Breaking Bad itself, much like Walter White, ended up accomplishing the goal it set for itself at the show's start. Walt aspired to go out providing for his family, an act he ultimately accomplished--at least for the non-Shraeder half-- via a clever manipulation of Mr. and Mrs. Schwartz of Grey Matter. His own son, Walter Jr., vehemently rejected his help, but Walt found a way. He provided. Albeit without respect or love, but he fulfilled his duty as a man-- staying true to the wise words of Gustavo Fring. Vince Gilligan's mission was to take a character, start with an innocent and end with a villain.
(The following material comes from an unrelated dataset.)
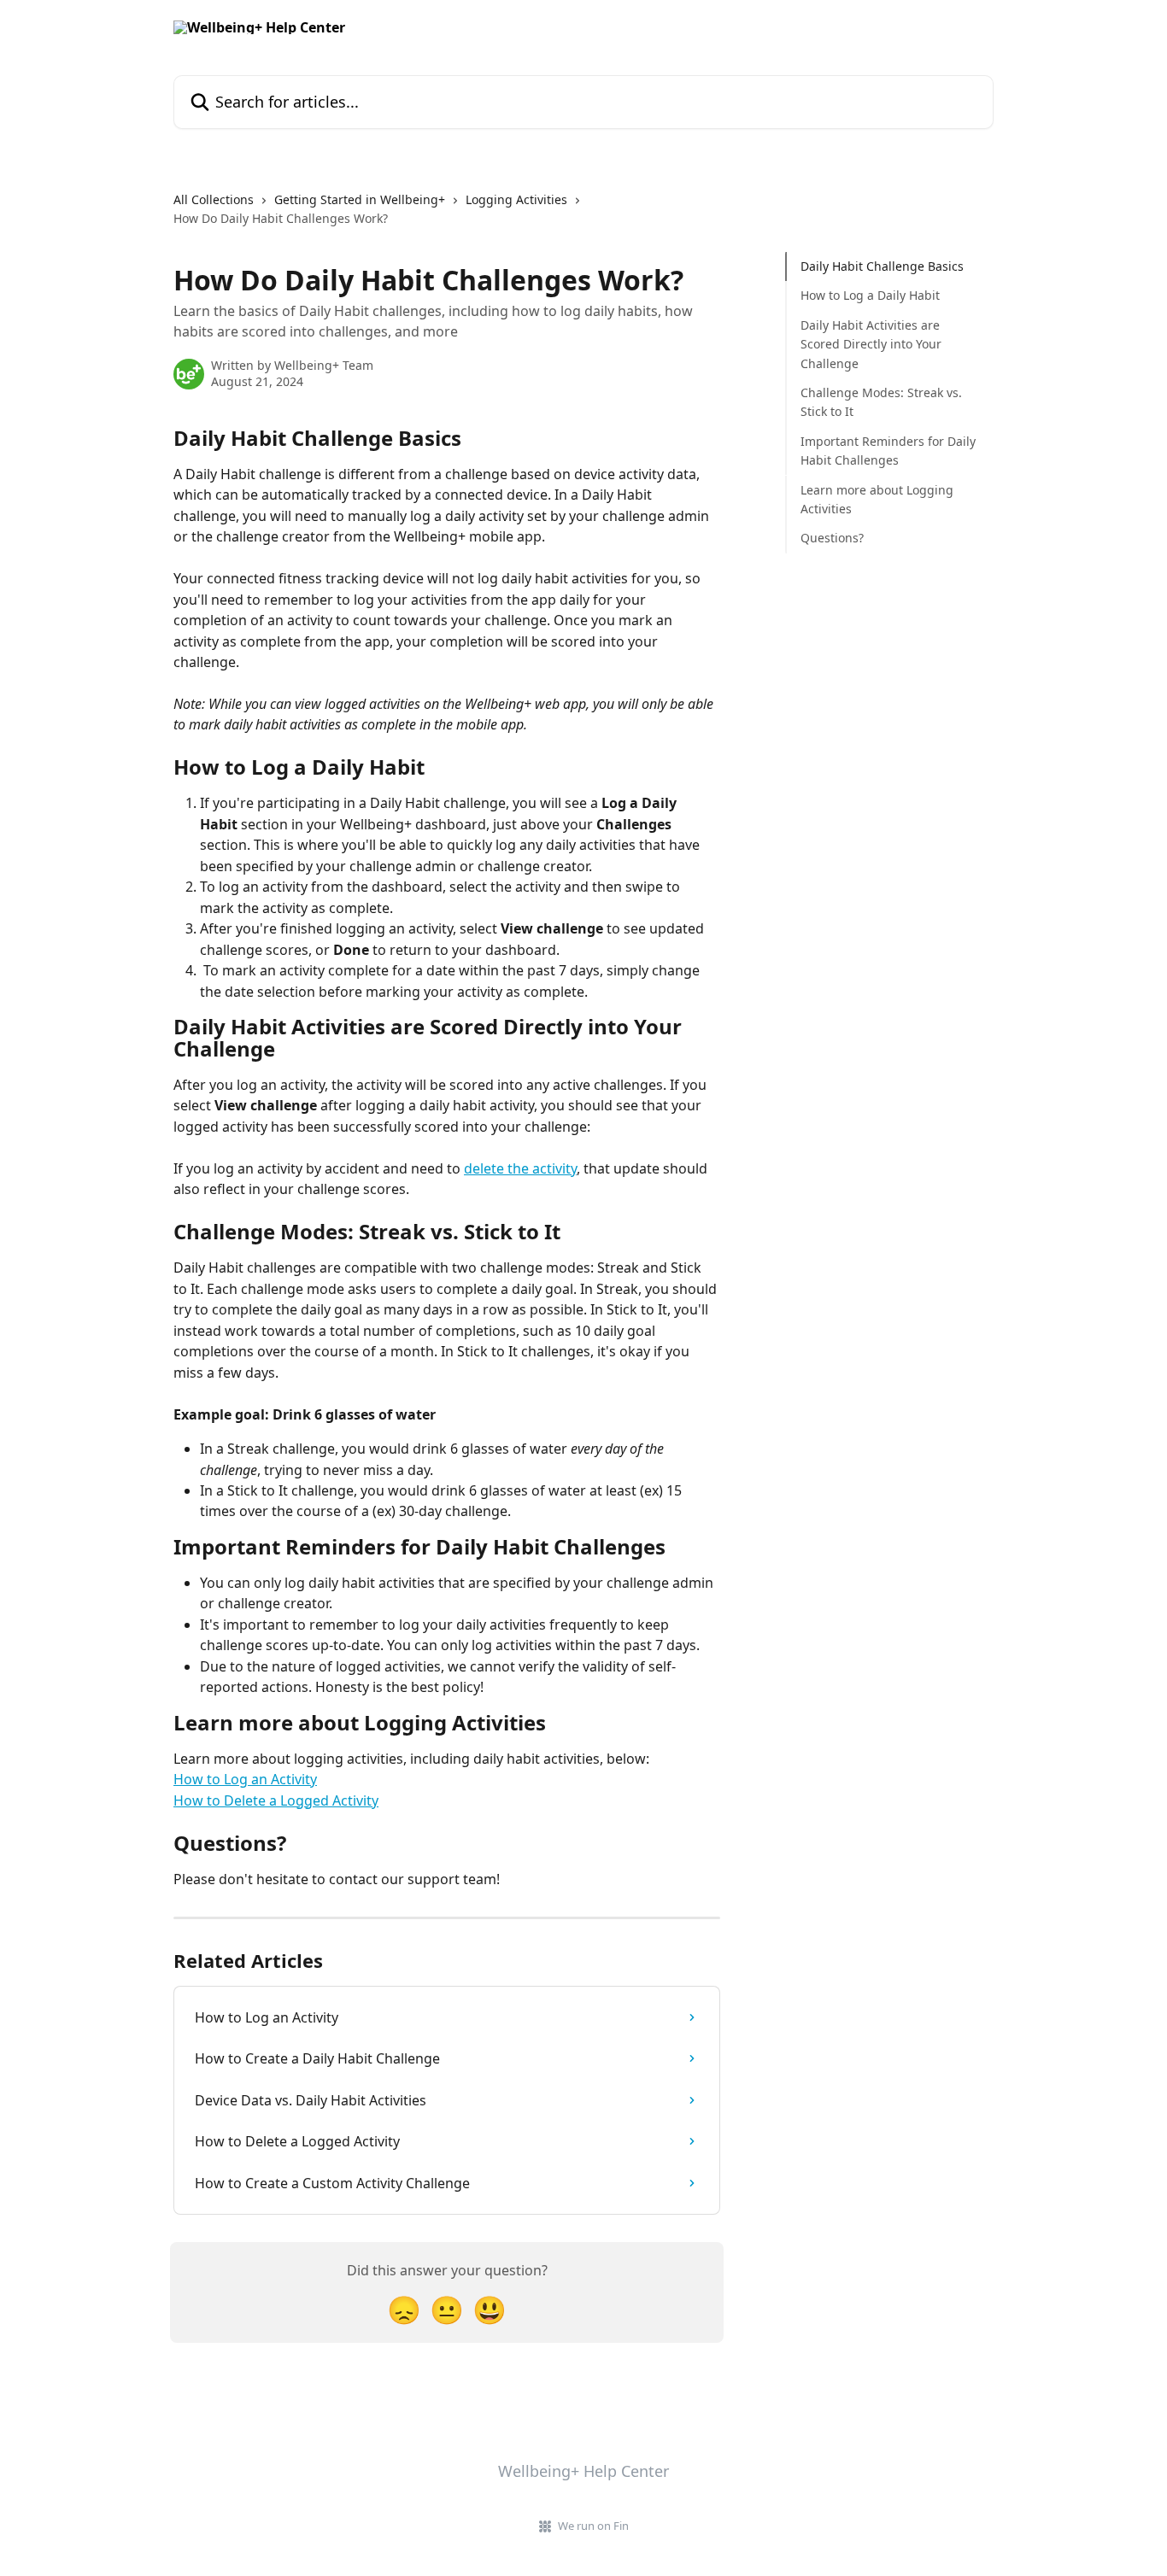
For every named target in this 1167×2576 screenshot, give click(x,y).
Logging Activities (516, 199)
Mr. Chips became Scarface, just as Vince predicted. Not once did they get distracted... and that's a beautiful thing. Watch the pilot and then watch the episode "Gliding Over All." You can feel how much Walt has changed within minutes of watching.
|Real smiles. Perfect chemistry.|
|Sometimes a 'ding' is worth a thousand words.|
This is truly the work of geniuses, made greater by the chemistry of their combined brilliance. As Walt puzzles with Gretchen Schwartz in a flashback to his university years, a human being is comprised of a myriad of separate yet equally integral elements-- as well as that missing je ne sais quoi. There's so much at work here. A perfect diamond needs all of its facets to shine, and, in truth, I lack both the time and the ability to cover them all with the appropriate justice. But there's another plotting triumph here that I have to mention. A key yet largely invisible quality that breaths life into its 99% pure chemical formula. Is it Breaking Bad's soul? (Cue a laugh from young Walter.) Nope. It's the simple yet powerful--and many times VISUAL-- symbolism delicately weaved into each and every scene.
|Don't blink. You might miss something beautifully symbolic.|
Grey Matter. A metaphor for the show's premise of moral ambiguity-- a pun of Walt's own making that playing on both his brain and chemistry itself. Los Pollos Hermanos, the name of both a drug fronting fast food chain and a tale of two brothers that serves as perfect allegory of the season's theme of a bloody dedication to family. Who can forget the pink bear and its all seeing eye? Breaking Bad doesn't hold our hands with its powerful and effective theming and symbolism, yet at the same time it keeps its humility and likes to be obvious. A perfect balance between being simple and 'artsy-fartsy.' There's no fat, just meat, and highly detailed meat at that. The symbols makes sense. The themes are clear. Joe Everyman can debate and spot the those crazy details. You don't need to be a French film critic to enjoy the show's depth. All the fun without the pretentiousness.
|Hiesenburg, your epic lines will never die.|
Breaking Down the pure chemistry of Breaking Bad's formula is impossible. I'm novice in the creative world, not worthy of the task. The greatest works are lost on even the creators themselves, dwarfed by the majesty of their own creation. It's like Hiesenburg and the blue meth. It's monster so fantastic that it cannot be controlled. I'm sure Vince himself doesn't fully understand how he managed to compile such a near perfect formula, and I bet he would be hard pressed to recreate it without following the same exact formula. But as Walt often boosted, only the initial creator gets the credit. Other shows can following this formula and reap Emmy gold, but they'll only be students. A Jesse, Todd or Gale. Maybe even a Declan... using blue dye to imitate. Breaking Bad is the blue meth of TV dramas... and it's gone. The problem is... we're all still addicted.
We 'don't want to live in a world without Classic coke,' do we?